In spite of the good will of both Navarre and Anjou, the diplomacy of the secretaries Villeroy and Bellivre, and the king's desire for peace, it was some time before a settlement was arrived at. A letter from Cobham, dated November 27, gives a good view of the situation at that date. 'At Paris,' he writes, 'they have small opinion of the conclusion of the peace.' The whole letter is interesting, showing, among other things, the growth of the faction which afterwards attained such formidable dimensions as the League. At present it is the 'Italians' who are determined to prevent any real union of the nobles (i.e., doubtless that large section who professed, or at least were not unfriendly to, the reformed religion) and the Crown ; and especially to hinder the establishment of cordial relations between the king, his brother, and Navarre.
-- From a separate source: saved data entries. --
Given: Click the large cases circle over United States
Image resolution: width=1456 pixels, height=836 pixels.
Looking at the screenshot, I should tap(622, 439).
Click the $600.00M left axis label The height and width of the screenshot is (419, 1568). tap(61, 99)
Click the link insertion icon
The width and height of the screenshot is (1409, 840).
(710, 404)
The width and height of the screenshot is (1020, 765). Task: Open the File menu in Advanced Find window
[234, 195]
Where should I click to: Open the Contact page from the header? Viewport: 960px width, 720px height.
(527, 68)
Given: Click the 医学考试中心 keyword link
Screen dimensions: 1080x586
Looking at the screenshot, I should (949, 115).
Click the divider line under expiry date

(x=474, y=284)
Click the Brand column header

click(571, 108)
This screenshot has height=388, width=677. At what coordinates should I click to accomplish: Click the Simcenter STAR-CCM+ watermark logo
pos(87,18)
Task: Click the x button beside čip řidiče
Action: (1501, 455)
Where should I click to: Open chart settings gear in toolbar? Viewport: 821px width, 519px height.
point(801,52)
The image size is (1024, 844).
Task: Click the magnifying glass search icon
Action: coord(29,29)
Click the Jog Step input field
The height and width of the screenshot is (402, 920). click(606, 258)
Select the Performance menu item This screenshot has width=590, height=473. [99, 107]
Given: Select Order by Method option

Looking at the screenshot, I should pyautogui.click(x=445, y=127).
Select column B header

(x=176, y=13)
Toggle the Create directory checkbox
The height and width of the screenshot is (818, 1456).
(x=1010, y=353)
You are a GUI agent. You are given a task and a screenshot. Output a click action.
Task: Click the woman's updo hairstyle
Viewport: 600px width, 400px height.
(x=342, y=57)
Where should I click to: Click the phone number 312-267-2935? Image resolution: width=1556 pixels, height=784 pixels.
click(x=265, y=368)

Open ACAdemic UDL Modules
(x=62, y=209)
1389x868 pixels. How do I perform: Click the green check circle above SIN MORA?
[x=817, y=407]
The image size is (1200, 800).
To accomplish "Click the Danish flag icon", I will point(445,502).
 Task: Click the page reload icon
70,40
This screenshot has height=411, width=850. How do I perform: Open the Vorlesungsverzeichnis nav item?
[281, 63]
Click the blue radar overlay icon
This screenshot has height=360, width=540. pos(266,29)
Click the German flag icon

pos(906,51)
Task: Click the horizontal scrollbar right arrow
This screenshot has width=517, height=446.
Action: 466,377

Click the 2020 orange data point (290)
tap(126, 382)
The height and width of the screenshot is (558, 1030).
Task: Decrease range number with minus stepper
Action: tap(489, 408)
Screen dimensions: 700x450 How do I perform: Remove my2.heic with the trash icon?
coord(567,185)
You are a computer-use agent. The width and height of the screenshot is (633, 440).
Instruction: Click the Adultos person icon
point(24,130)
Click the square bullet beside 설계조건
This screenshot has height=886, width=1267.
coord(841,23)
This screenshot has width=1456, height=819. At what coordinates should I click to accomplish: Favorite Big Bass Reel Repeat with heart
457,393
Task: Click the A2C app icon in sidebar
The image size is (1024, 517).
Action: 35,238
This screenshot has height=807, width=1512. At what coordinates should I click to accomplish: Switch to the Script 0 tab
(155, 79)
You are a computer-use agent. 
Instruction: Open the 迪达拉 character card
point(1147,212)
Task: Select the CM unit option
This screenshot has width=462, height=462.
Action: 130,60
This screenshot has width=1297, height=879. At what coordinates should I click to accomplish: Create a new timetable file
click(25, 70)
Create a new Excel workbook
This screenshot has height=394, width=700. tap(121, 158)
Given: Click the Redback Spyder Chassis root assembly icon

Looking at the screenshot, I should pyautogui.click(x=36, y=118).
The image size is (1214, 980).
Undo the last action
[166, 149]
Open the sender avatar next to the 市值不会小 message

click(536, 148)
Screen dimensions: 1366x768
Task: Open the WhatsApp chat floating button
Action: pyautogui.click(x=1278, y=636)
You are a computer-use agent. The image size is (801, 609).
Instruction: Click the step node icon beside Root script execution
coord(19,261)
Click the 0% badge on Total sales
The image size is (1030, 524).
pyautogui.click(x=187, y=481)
Cobham's next letter (No. 501) clears up a point which biographers seem to have hitherto left undecided ; the date of the death of the sometime mistress of Francis I, the Duchess of Estampes, who for more than thirty years had been living in retirement. Another personage mentioned in the same letter and elsewhere, it has been found impossible to identify. None of the ordinary genealogical authorities throws any light on the name variously written by Walsingham as Montbrun, by Cobham as Montbreny, and (in a letter of 1581) Brunnyo, and by an anonymous correspondent in the Hatfield papers (ii. No. 784) as Montbaranye, kinsman to D'Aubigny's wife (Catherine de Balsac d'Entraigues) and sent, it would seem, by d'Aubigny himself on some obscure mission to France (No. 421). That adventurer's proceedings were giving a good deal of anxiety in England during the latter part of 1580. Cobham wrote in June of an enterprise in hand to convey the young King of Scots into France, with a view to his bringing-up in the Roman Catholic faith (No. 316). The same letter contains a curious account of an interview with the veteran intriguer, Sir James Balfour, which (with subsequent references in letters six months later, when he is said to have gone to Scotland) materially adds to the extant information relating to that estimable personage. (See s.v. in Dict. Nat. Biog.) In January he had been offering his services to Mary ; in June a similar offer was made to Elizabeth, or to Cobham on her behalf. The pious Sir James also proposed to visit Dieppe, in order to enjoy 'the exercise of his religion' with more freedom than was attainable in Paris. When next we hear of him, in November, he 'has left Dieppe towards Scotland, though he has given out he went towards Flanders.' In December Cobham hears of him at the Scottish Court ; where, as we learn from a letter of somewhat later date, from Mendoza to the King of Spain (Span. Cal. Jan. 15, 1581) he took a leading part in the accusation of the Earl of Morton.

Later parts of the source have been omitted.